### Stored data
>>>>
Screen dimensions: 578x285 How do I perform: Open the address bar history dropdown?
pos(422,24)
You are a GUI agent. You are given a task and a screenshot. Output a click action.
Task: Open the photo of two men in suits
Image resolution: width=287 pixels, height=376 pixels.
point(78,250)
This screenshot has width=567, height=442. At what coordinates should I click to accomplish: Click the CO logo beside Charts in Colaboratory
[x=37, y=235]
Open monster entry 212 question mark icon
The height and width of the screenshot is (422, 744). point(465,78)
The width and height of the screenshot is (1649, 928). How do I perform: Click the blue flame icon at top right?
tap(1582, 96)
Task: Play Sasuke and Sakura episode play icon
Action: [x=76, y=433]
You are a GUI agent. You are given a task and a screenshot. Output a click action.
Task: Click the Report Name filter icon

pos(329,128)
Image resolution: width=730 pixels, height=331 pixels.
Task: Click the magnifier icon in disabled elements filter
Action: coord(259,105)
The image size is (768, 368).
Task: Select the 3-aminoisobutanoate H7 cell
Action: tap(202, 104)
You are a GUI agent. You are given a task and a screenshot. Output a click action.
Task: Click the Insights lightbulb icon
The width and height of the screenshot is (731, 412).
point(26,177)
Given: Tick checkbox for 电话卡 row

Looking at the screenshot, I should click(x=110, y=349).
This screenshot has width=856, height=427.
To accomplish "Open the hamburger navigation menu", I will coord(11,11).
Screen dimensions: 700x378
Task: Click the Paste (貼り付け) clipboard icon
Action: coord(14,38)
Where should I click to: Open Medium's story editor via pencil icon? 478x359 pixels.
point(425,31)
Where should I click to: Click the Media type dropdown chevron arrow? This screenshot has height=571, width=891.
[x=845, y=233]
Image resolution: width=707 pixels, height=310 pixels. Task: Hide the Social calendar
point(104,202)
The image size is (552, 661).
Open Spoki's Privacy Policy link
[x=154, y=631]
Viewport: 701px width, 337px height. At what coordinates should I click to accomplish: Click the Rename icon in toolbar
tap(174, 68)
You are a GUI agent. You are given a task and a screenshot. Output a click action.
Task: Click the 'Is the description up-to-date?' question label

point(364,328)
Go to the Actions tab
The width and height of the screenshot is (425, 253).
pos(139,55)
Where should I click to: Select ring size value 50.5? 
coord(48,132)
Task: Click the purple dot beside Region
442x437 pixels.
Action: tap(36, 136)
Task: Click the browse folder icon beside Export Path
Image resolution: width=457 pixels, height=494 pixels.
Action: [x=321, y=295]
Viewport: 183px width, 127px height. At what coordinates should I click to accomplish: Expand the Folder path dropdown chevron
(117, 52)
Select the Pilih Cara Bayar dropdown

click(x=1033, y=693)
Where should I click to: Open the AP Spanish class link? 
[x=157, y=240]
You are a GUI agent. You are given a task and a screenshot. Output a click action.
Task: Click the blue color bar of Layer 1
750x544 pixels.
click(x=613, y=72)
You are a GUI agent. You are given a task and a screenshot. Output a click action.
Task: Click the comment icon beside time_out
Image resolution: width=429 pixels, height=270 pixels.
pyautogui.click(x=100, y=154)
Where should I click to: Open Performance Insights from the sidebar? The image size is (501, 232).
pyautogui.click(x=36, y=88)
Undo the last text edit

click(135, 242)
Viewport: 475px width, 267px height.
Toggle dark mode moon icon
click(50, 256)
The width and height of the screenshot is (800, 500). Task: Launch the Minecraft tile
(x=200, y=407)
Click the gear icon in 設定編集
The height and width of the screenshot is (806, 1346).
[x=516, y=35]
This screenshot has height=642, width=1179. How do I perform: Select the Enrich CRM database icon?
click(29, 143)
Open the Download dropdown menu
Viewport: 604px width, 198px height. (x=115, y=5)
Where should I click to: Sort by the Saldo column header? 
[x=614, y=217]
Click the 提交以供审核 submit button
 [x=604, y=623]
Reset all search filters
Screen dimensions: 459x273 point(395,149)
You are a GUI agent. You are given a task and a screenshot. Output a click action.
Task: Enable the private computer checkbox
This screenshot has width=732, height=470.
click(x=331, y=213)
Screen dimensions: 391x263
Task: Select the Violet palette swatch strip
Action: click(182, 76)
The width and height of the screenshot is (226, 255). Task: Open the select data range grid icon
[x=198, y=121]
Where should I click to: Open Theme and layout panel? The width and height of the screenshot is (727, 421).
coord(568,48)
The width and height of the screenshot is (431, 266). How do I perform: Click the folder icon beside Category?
<<<<
### Task brief
All the records above need to be output exactly, with none omitted.

### Task answer
Screen dimensions: 578x285 How do I perform: Open the address bar history dropdown?
pos(422,24)
You are a GUI agent. You are given a task and a screenshot. Output a click action.
Task: Open the photo of two men in suits
Image resolution: width=287 pixels, height=376 pixels.
point(78,250)
This screenshot has width=567, height=442. At what coordinates should I click to accomplish: Click the CO logo beside Charts in Colaboratory
[x=37, y=235]
Open monster entry 212 question mark icon
The height and width of the screenshot is (422, 744). point(465,78)
The width and height of the screenshot is (1649, 928). How do I perform: Click the blue flame icon at top right?
tap(1582, 96)
Task: Play Sasuke and Sakura episode play icon
Action: [x=76, y=433]
You are a GUI agent. You are given a task and a screenshot. Output a click action.
Task: Click the Report Name filter icon

pos(329,128)
Image resolution: width=730 pixels, height=331 pixels.
Task: Click the magnifier icon in disabled elements filter
Action: coord(259,105)
The image size is (768, 368).
Task: Select the 3-aminoisobutanoate H7 cell
Action: tap(202, 104)
You are a GUI agent. You are given a task and a screenshot. Output a click action.
Task: Click the Insights lightbulb icon
The width and height of the screenshot is (731, 412).
point(26,177)
Given: Tick checkbox for 电话卡 row

Looking at the screenshot, I should click(x=110, y=349).
This screenshot has width=856, height=427.
To accomplish "Open the hamburger navigation menu", I will coord(11,11).
Screen dimensions: 700x378
Task: Click the Paste (貼り付け) clipboard icon
Action: coord(14,38)
Where should I click to: Open Medium's story editor via pencil icon? 478x359 pixels.
point(425,31)
Where should I click to: Click the Media type dropdown chevron arrow? This screenshot has height=571, width=891.
[x=845, y=233]
Image resolution: width=707 pixels, height=310 pixels. Task: Hide the Social calendar
point(104,202)
The image size is (552, 661).
Open Spoki's Privacy Policy link
[x=154, y=631]
Viewport: 701px width, 337px height. At what coordinates should I click to accomplish: Click the Rename icon in toolbar
tap(174, 68)
You are a GUI agent. You are given a task and a screenshot. Output a click action.
Task: Click the 'Is the description up-to-date?' question label

point(364,328)
Go to the Actions tab
The width and height of the screenshot is (425, 253).
pos(139,55)
Where should I click to: Select ring size value 50.5? 
coord(48,132)
Task: Click the purple dot beside Region
442x437 pixels.
Action: tap(36, 136)
Task: Click the browse folder icon beside Export Path
Image resolution: width=457 pixels, height=494 pixels.
Action: [x=321, y=295]
Viewport: 183px width, 127px height. At what coordinates should I click to accomplish: Expand the Folder path dropdown chevron
(117, 52)
Select the Pilih Cara Bayar dropdown

click(x=1033, y=693)
Where should I click to: Open the AP Spanish class link? 
[x=157, y=240]
You are a GUI agent. You are given a task and a screenshot. Output a click action.
Task: Click the blue color bar of Layer 1
750x544 pixels.
click(x=613, y=72)
You are a GUI agent. You are given a task and a screenshot. Output a click action.
Task: Click the comment icon beside time_out
Image resolution: width=429 pixels, height=270 pixels.
pyautogui.click(x=100, y=154)
Where should I click to: Open Performance Insights from the sidebar? The image size is (501, 232).
pyautogui.click(x=36, y=88)
Undo the last text edit

click(135, 242)
Viewport: 475px width, 267px height.
Toggle dark mode moon icon
click(50, 256)
The width and height of the screenshot is (800, 500). Task: Launch the Minecraft tile
(x=200, y=407)
Click the gear icon in 設定編集
The height and width of the screenshot is (806, 1346).
[x=516, y=35]
This screenshot has height=642, width=1179. How do I perform: Select the Enrich CRM database icon?
click(29, 143)
Open the Download dropdown menu
Viewport: 604px width, 198px height. (x=115, y=5)
Where should I click to: Sort by the Saldo column header? 
[x=614, y=217]
Click the 提交以供审核 submit button
 [x=604, y=623]
Reset all search filters
Screen dimensions: 459x273 point(395,149)
You are a GUI agent. You are given a task and a screenshot. Output a click action.
Task: Enable the private computer checkbox
This screenshot has width=732, height=470.
click(x=331, y=213)
Screen dimensions: 391x263
Task: Select the Violet palette swatch strip
Action: click(182, 76)
The width and height of the screenshot is (226, 255). Task: Open the select data range grid icon
[x=198, y=121]
Where should I click to: Open Theme and layout panel? The width and height of the screenshot is (727, 421).
coord(568,48)
The width and height of the screenshot is (431, 266). How do I perform: Click the folder icon beside Category?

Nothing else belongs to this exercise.